The son of George Augustus Chichele Plowden (1810–1871) and Charlotte Elise née Robertson (1821–1862), he was born in British India at Sylhet in September 1840. He was educated in England at Harrow School, where he played for the school cricket team. He was also a champion rackets player whilst at Harrow. From there, he matriculated to Trinity College, Cambridge. He was a member of the Cambridge University Cricket Club and made his debut in first-class cricket for the club against the Cambridge Town Club at Fenner's in 1860. He played first-class cricket for the university until 1863, making ten appearances; four of these came in The University Match against Oxford University at Lord's, gaining him his blue. He also captained the club in his final two years of study. Alongside playing for Cambridge, Plowden also played first-class cricket for the Gentlemen of England in 1862, and for the Marylebone Cricket Club (MCC) and Southgate in 1863. After graduating, he appeared twice more in first-class cricket; in 1865 for Hampshire against Surrey, and for the MCC against Hampshire in 1866. In a total of fifteen first-class appearances, Plowden scored 248 runs at an average of 13.05; he made one half century, a score of 69 not out.

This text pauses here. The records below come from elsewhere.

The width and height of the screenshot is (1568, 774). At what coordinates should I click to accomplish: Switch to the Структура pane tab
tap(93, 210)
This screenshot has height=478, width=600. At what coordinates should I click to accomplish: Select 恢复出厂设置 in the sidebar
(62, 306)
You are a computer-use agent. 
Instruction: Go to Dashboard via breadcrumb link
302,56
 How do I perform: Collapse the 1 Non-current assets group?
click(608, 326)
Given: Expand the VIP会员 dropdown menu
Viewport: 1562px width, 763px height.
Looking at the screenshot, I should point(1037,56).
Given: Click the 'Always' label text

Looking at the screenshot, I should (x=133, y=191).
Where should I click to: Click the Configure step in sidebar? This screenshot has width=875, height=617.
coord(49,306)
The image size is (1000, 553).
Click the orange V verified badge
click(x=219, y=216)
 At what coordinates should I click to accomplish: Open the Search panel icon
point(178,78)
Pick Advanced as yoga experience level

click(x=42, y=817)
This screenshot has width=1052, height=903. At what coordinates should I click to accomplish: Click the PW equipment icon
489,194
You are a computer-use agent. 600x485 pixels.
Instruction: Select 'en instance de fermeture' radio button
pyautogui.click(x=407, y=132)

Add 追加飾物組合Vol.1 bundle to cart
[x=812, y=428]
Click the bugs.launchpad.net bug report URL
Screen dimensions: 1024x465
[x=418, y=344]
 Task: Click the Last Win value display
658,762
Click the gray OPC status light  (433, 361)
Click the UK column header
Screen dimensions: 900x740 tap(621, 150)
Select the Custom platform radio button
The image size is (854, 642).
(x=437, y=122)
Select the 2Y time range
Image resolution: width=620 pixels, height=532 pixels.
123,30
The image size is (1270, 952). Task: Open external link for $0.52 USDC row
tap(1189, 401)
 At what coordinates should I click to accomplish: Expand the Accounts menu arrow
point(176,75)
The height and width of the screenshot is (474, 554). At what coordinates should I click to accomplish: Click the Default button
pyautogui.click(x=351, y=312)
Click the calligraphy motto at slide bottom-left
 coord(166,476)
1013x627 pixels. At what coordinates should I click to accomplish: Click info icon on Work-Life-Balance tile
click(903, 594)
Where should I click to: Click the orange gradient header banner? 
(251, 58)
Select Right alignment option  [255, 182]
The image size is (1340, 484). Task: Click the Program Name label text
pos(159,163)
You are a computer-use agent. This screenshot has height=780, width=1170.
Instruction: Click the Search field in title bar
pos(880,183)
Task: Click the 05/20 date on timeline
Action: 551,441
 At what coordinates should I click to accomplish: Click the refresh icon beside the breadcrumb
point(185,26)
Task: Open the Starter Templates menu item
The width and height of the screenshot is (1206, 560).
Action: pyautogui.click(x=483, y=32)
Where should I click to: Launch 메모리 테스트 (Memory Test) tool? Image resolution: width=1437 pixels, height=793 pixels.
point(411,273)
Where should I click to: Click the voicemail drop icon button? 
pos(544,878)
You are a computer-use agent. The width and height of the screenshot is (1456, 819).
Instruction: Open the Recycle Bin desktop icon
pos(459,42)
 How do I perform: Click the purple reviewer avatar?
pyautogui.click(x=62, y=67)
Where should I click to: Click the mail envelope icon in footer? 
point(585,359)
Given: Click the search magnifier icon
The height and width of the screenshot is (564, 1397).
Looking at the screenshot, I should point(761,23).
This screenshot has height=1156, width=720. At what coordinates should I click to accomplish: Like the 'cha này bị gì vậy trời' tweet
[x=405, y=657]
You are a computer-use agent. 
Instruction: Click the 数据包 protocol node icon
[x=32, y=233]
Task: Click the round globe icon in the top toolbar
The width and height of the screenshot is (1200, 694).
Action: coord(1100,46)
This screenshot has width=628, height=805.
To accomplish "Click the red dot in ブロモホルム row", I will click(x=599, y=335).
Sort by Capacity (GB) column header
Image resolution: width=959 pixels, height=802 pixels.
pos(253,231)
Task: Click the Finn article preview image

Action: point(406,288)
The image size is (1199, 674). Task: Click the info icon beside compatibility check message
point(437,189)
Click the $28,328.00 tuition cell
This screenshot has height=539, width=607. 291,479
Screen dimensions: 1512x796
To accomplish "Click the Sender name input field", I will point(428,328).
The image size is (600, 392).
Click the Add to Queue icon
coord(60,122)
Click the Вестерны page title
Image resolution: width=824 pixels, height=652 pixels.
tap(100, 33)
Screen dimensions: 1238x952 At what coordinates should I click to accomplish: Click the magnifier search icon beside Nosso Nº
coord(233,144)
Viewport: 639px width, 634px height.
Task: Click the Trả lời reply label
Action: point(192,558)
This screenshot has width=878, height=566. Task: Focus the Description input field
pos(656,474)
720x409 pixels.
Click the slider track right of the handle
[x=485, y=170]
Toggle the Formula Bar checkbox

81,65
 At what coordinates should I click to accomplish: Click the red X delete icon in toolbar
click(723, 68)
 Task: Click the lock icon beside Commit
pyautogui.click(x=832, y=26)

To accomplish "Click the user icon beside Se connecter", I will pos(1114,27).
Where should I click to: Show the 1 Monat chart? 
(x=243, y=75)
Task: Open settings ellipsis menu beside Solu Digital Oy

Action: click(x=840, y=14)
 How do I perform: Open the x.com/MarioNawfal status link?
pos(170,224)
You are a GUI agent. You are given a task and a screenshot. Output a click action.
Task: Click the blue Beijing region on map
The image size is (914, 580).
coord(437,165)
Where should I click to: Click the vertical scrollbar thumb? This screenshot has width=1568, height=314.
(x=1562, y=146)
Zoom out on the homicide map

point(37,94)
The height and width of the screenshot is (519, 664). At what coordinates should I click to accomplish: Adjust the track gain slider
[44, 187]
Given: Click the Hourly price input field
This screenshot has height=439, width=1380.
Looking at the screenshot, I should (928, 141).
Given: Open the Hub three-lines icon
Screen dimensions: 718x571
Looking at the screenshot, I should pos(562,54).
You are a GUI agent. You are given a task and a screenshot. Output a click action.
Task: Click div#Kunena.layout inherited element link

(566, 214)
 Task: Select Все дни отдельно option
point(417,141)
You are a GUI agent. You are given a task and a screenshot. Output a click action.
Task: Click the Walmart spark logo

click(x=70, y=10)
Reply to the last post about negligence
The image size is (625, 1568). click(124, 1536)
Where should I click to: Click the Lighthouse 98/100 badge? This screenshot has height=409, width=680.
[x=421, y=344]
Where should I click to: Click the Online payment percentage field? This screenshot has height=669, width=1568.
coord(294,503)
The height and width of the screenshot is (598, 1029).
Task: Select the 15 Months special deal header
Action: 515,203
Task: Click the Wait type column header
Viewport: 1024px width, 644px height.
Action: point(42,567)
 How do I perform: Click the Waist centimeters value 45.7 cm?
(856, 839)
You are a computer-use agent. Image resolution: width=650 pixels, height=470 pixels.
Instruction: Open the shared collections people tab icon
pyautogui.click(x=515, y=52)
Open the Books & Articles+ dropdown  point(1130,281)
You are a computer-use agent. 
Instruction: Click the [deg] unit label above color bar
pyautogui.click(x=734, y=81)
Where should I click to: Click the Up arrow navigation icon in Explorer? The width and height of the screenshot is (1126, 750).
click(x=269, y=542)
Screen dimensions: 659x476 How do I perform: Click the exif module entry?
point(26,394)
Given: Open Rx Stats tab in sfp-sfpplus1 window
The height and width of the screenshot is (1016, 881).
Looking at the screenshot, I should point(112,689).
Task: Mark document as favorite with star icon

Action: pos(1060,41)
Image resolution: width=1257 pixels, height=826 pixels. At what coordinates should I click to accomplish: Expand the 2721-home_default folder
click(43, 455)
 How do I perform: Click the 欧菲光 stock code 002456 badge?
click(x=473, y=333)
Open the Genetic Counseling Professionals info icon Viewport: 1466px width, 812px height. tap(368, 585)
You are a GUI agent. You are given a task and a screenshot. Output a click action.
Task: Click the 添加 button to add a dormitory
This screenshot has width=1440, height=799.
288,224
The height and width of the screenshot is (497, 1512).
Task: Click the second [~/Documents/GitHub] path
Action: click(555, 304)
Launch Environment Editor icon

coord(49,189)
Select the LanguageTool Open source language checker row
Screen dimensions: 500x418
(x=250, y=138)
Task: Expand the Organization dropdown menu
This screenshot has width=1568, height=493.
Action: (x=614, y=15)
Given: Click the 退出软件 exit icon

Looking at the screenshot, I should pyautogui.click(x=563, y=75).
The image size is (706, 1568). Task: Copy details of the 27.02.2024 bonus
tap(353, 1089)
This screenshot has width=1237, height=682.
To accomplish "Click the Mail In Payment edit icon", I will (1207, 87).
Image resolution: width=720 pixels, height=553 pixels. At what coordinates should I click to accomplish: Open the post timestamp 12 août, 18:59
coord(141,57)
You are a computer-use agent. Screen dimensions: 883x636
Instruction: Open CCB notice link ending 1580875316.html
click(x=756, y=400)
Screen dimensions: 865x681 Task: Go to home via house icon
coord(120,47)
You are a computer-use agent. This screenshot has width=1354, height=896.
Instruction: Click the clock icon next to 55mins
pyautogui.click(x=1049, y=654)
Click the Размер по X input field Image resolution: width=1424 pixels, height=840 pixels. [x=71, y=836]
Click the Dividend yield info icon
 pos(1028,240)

With his right-arm roundarm slow bowling, he took 56 wickets at a bowling average of 9.85; he took a five wicket haul on five occasions, with best figures of 7 for 25. His slow bowling was noted to be a rare precursor to modern day off break.

A member of Lincoln's Inn, he was called to the bar to practice as a barrister in June 1866. His law practice took him back to India, where he was the government advocate at Lahore from 1870 to 1877. His appointment as a judge of the Chief Court of the Punjab immediately followed, with him being appointed a senior judge in 1880. He was knighted in February 1887. Plowden retired from the court in 1894 and returned to England. Plowden remained interested in cricket upon his return, particularly pertaining to Harrow and Cambridge cricket, and was a regular attendee of matches at Lord's right up to the First World War. Following a long illness, he died in January 1920 at Sunninghill, Berkshire. He was married twice: firstly, to Helen Beadon, daughter of Sir Cecil Beadon, and secondly to Agnes née Sterndale. His second marriage produced two daughters.